__TASK DIRECTIONS__:
For the entries that follow, restate word for word the line containing "lullabies (299, 834)", the line containing "Save (7) (161, 154)", and every line that lies between them.

__DATASET EXTRACT__:

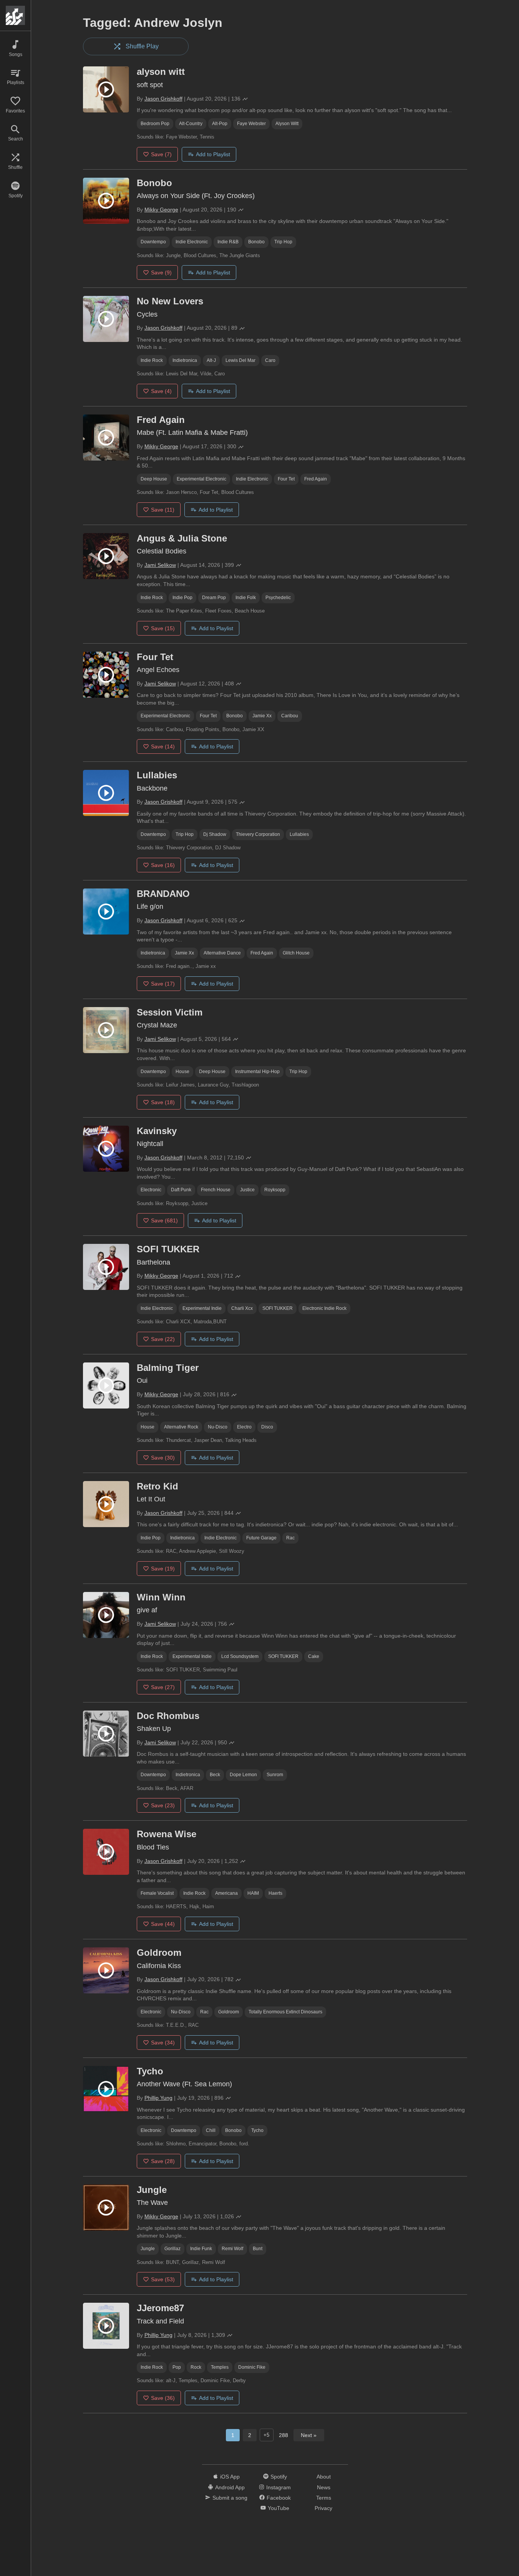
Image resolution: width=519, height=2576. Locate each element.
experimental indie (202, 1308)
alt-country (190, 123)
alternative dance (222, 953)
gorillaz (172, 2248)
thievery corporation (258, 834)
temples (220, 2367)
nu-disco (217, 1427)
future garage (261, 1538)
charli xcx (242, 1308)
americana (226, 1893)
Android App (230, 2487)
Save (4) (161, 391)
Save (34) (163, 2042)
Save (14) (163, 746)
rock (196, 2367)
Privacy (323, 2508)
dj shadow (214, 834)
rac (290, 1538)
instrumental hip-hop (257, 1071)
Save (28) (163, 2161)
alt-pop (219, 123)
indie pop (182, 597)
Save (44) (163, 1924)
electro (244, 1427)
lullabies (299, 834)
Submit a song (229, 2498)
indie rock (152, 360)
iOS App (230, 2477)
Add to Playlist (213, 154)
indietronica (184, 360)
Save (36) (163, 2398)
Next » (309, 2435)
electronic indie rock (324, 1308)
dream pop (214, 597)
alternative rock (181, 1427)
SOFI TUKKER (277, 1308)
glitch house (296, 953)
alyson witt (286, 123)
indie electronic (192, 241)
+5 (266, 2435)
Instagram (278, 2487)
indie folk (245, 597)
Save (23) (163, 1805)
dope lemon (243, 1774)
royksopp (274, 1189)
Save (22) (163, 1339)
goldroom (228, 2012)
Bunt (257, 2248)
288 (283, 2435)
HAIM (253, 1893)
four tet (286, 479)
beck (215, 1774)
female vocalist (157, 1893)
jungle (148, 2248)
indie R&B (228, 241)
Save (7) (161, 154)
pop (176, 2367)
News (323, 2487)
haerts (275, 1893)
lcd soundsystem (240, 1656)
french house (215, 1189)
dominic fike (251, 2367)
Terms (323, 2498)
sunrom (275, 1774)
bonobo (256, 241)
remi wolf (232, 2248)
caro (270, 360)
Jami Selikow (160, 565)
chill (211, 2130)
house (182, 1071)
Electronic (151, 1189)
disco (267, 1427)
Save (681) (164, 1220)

__TASK OUTPUT__:
lullabies (299, 834)
Submit a song (229, 2498)
indie rock (152, 360)
iOS App (230, 2477)
Add to Playlist (213, 154)
indietronica (184, 360)
Save (36) (163, 2398)
Next » (309, 2435)
electronic indie rock (324, 1308)
dream pop (214, 597)
alternative rock (181, 1427)
SOFI TUKKER (277, 1308)
glitch house (296, 953)
alyson witt (286, 123)
indie electronic (192, 241)
+5 (266, 2435)
Instagram (278, 2487)
indie folk (245, 597)
Save (23) (163, 1805)
dope lemon (243, 1774)
royksopp (274, 1189)
Save (22) (163, 1339)
goldroom (228, 2012)
Bunt (257, 2248)
288 (283, 2435)
HAIM (253, 1893)
four tet (286, 479)
beck (215, 1774)
female vocalist (157, 1893)
jungle (148, 2248)
indie R&B (228, 241)
Save (7) (161, 154)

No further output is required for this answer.